Although its been a little more than 200 years since the last big one hit, the New Madrid Seismic Zone is still a hot spot for earthquakes. New research conducted by U.S. Geological Survey scientists shows why the zone is unique and may continue to pose a higher earthquake risk than adjacent areas in the central United States.
Using new technology, scientists now have high-resolution imagery of the New Madrid Seismic Zone, allowing them to map the area in more detail, a USGS news release said. The maps allow for greater understanding of the weak rocks in the zone that are found at deeper depths in the Earth’s mantle compared to surrounding areas. Scientists also determined that earthquakes and their effects are likely to be narrowly concentrated in the zone.
The New Madrid fault extends about 165 miles from Marked Tree, Ark., to Paducah, Ky. The southern end of the zone is about 35 miles northwest of Memphis, Tenn.

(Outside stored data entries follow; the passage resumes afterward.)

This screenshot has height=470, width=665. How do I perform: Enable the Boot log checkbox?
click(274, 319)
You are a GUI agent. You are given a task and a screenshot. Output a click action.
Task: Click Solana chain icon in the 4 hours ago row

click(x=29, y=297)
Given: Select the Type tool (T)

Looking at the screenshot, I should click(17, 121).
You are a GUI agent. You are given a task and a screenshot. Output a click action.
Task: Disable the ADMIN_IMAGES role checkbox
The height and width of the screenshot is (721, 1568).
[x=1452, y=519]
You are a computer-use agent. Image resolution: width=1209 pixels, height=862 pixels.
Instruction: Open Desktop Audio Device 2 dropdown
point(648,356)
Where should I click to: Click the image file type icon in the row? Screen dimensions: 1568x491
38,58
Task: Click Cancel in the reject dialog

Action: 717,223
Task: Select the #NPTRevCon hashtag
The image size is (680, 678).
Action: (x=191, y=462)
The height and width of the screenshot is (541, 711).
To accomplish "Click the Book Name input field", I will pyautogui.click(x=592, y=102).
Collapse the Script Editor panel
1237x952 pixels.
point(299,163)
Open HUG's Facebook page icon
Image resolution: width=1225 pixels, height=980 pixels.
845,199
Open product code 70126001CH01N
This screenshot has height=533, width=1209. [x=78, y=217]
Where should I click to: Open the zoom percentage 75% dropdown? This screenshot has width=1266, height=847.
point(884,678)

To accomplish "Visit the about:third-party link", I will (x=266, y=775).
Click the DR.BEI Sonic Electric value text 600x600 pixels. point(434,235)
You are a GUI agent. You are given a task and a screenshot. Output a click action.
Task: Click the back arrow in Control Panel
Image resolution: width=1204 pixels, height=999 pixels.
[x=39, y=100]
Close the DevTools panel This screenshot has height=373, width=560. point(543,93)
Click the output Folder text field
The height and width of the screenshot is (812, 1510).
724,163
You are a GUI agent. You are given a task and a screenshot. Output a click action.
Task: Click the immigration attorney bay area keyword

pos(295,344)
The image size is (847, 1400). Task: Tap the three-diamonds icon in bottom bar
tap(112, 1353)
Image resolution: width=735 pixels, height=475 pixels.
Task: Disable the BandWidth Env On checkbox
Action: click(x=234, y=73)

The USGS research specifically investigated the Reelfoot Rift area, a 500-million-year-old geologic feature that contains the New Madrid Seismic Zone in its northernmost part. Scientists took images of rocks deep beneath Earth’s surface to see their characteristics and understand their mechanical behavior — especially their ability to withstand huge stresses placed on them.
Findings were published in the Earth and Planetary Science Letters journal.
USGS scientists used data from USArray, a network of 400 seismometers that is part of the National Science Foundation’s EarthScope Program. Fred Pollitz, lead author of the report, and co-author Walter Mooney took measurements of different earthquakes around the world.
A surprising finding, the release said, was that weak rocks underlie the fault lines in the crust of the Reelfoot Rift and extend more than 100 miles down into the mantle. In contrast, weak rocks in other ancient rift zones in the central and eastern United States bottom out at much shallower depths. These weak mantle rocks have low seismic velocity, meaning they are more susceptible to concentration of tectonic stress and more mobile.
In many other geophysical studies such as this, when someone observed a low velocity anomaly, they could attribute certain properties to those rocks. “One of those properties is they’re weaker, so they can’t sustain the stress” of higher-velocity rocks.
USGS scientists were unavailable for comment because of the federal government shutdown. However, Charles Langston, a professor and director of the Center for Earthquake Research and Information at the University of Memphis, read the USGS research and said further study would be needed to get a more definitive data.
“The result is really interesting. I really like it because it … looks like something you can point to that makes the New Madrid Seismic Zone look different,” Langston said.